Article/skills/ads_literature_downloader/scripts/download.py

import os
import requests
import argparse
from concurrent.futures import ThreadPoolExecutor
from urllib.parse import urlparse, parse_qs, unquote
from tqdm import tqdm

headers = {
    "user-agent": "Mozilla/5.0 (Windows NT 10.0; Win64; x64) AppleWebKit/537.36 (KHTML, like Gecko) Chrome/114.0.0.0 Safari/537.36",
    "Accept": "*/*",
    "Connection": "keep-alive"
}

def resolve_redirect(gateway_url):
    try:
        response = requests.head(gateway_url, headers=headers, allow_redirects=True, timeout=12)
        final_url = response.url
        if "validate.perfdrive.com" in final_url:
            parsed_url = urlparse(final_url)
            params = parse_qs(parsed_url.query)
            if 'ssc' in params:
                return unquote(params['ssc'][0])
        return final_url
    except Exception:
        return gateway_url

def ads_url(bibcode, max_link_threads=4):
    base_url = "https://ui.adsabs.harvard.edu/link_gateway"
    gateway_urls = [
        f"{base_url}/{bibcode}/PUB_PDF",
        f"{base_url}/{bibcode}/PUB_HTML",
        f"{base_url}/{bibcode}/EPRINT_PDF",
        f"{base_url}/{bibcode}/EPRINT_HTML",
    ]
    with ThreadPoolExecutor(max_link_threads) as executor:
        url_list = list(executor.map(resolve_redirect, gateway_urls))
    return [u for u in url_list if "link_gateway" not in u]

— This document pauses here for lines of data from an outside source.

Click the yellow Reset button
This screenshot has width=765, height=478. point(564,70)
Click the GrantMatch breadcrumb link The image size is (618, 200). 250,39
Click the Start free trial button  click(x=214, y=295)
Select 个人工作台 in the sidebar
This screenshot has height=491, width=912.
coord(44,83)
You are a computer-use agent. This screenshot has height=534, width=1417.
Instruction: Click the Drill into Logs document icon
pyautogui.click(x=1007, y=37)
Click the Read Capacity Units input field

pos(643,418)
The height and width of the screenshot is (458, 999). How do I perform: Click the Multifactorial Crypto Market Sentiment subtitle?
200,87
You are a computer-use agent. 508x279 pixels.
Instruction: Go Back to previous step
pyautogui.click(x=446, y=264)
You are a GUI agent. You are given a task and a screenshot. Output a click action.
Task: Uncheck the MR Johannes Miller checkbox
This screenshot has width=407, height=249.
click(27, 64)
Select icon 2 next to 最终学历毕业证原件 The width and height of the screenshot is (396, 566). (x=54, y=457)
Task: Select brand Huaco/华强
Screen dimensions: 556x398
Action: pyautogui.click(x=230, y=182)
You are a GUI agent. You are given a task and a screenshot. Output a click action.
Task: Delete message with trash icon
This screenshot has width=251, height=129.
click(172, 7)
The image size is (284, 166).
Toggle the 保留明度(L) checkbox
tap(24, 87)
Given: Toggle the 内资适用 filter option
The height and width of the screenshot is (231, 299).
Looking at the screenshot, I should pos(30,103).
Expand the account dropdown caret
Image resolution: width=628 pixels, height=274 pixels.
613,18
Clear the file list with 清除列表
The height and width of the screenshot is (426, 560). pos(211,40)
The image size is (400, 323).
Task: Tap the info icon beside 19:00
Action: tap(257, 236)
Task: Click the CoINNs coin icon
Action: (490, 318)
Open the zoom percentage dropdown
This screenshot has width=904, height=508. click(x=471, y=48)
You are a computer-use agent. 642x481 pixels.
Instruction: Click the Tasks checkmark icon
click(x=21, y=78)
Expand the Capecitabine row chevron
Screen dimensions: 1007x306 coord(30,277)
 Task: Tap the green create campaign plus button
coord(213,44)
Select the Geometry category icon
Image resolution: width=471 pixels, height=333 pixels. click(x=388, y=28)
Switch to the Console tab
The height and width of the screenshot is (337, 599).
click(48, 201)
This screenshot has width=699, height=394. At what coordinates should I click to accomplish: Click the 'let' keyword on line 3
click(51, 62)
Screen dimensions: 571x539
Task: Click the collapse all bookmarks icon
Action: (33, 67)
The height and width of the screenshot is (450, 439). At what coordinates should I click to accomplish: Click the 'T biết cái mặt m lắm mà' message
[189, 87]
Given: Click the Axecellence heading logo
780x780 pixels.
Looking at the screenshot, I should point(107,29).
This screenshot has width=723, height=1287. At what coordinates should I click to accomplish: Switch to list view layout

def categorize_urls(urls):
    categories = {
        "publisher_pdf": [],
        "publisher_html": [],
        "preprint_pdf": [],
        "preprint_html": []
    }

    preprint_domains = ["arxiv.org", "biorxiv.org", "medrxiv.org"]

    for url in urls:
        url_lower = url.lower()
        if any(d in url_lower for d in preprint_domains):
            if "/pdf" in url_lower or url_lower.endswith(".pdf"):
                categories["preprint_pdf"].append(url)
            else:
                categories["preprint_html"].append(url.replace('https://arxiv.org/abs/','https://ar5iv.labs.arxiv.org/html/'))
        else:
            if "/pdf" in url_lower or url_lower.endswith(".pdf"):
                categories["publisher_pdf"].append(url)
            else:
                categories["publisher_html"].append(url)

    return categories

def download_file(url, file_path):
    try:
        response = requests.get(url, headers=headers, stream=True, timeout=20)
        if response.status_code == 200:
            with open(file_path, "wb") as f:
                for chunk in response.iter_content(chunk_size=1024):
                    if chunk:
                        f.write(chunk)
            return True, "Downloaded"
        return False, f"HTTP {response.status_code}"
    except Exception as e:
        return False, str(e)[:100]

def process_bibcode(bibcode, output_dir):
    urls = ads_url(bibcode)
    if not urls:
        return f"{bibcode}: No valid URLs found"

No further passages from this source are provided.